Сгусток магии полетел в сторону светлого.
– Дефлектатис!
Рудольф легко отвёл гибельное заклинание, послав в противника белое облачко, распластавшее чудовище по стене.
– Этот образ – ещё один фокус, Майдель, – спокойно сказал Лёвенштайн, – и не тебе меня пугать.
Пришедший в себя Морсатр вернулся к своему истинному облику.
– В этом все вы – филии, – выплюнул он презрительно. – Вам не победить ночь, потому что вы всегда ограничиваетесь полумерами. Я находился в твоей власти, и что ты сделал? Поставил пару синяков тому, кто хотел подарить тебе мучительную смерть!

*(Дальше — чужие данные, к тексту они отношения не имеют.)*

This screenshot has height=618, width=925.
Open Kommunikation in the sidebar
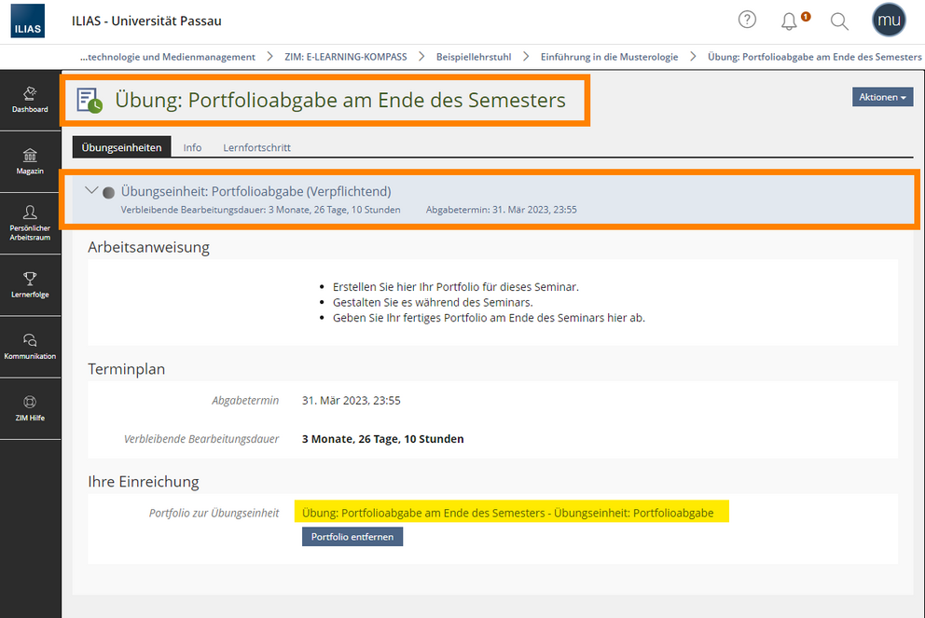[x=30, y=347]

– Я не намерен разрушать свою душу, – возразил Рудольф, – Для борьбы с тебе подобными в «Филии луцис» достаточно тёмных магов, которым уже нечего терять.
Майдель расхохотался.
– Никто из них не в состоянии причинить мне серьёзного вреда. Один Конрад мог бы, но, насколько мне известно, вы не соизволили вовремя снять с него проклятие. Так что едва ли он теперь сумеет выступить против меня на вашей стороне. А остальных предателей я уничтожу. И что ты станешь делать, если не останется никого, способного мне противостоять?
– Вот тогда я и пожертвую собой. Чего стоит одна моя душа по сравнению с безопасностью всего магического сообщества.

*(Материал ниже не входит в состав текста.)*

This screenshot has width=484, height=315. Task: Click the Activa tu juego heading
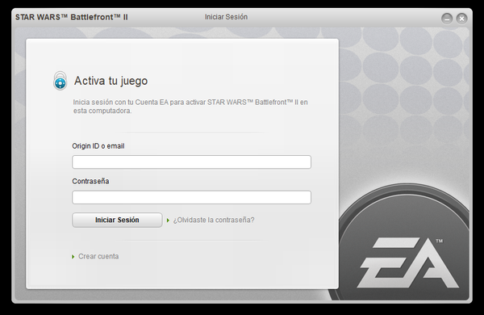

Морсатр побледнел. Волшебники стояли друг напротив друга: один, сжав кулаки, готовый в любую секунду ударить, другой спокойный, даже расслабленный, но излучающий магическую мощь, удерживающую врага на расстоянии.
– Посмотрим, Вольф, чья возьмёт.
– Посмотрим, – прошипел Майдель. – Мотус!
Место, где секунду назад стоял дукс, опустело. Когда он исчез, плечи иллюминаса опустились, лицо мгновенно постарело, от силы, исторгаемой телом, не осталось и следа. Привалившись к стене, Лёвенштайн прошептал:
– Конрад, нам очень трудно без тебя. Почему же ты противишься спасению, почему не хочешь избавиться от того, что тебя убивает? Что за камень ты носишь в себе, великий маг?
Простившись с иллюминасом, Теодорих пешком поднялся по лестнице. Когда он вошёл, Виттельсбах оторвался от созерцания собственного внутреннего мира и посмотрел на мальчика. Во взгляде опекуна тот не увидел привычного безразличия, подростку показалось, что в нём сквозит страх, и почувствовал, как на секунду в нём пробудилось злое торжество. Чародей открыл рот, намереваясь что-то сказать, но воспитанник опередил его:
– С вашего разрешения, герр Виттельсбах, – безукоризненно вежливо произнёс он, – я хотел бы сейчас отправиться в Майнц. Надеюсь, вы не будете возражать?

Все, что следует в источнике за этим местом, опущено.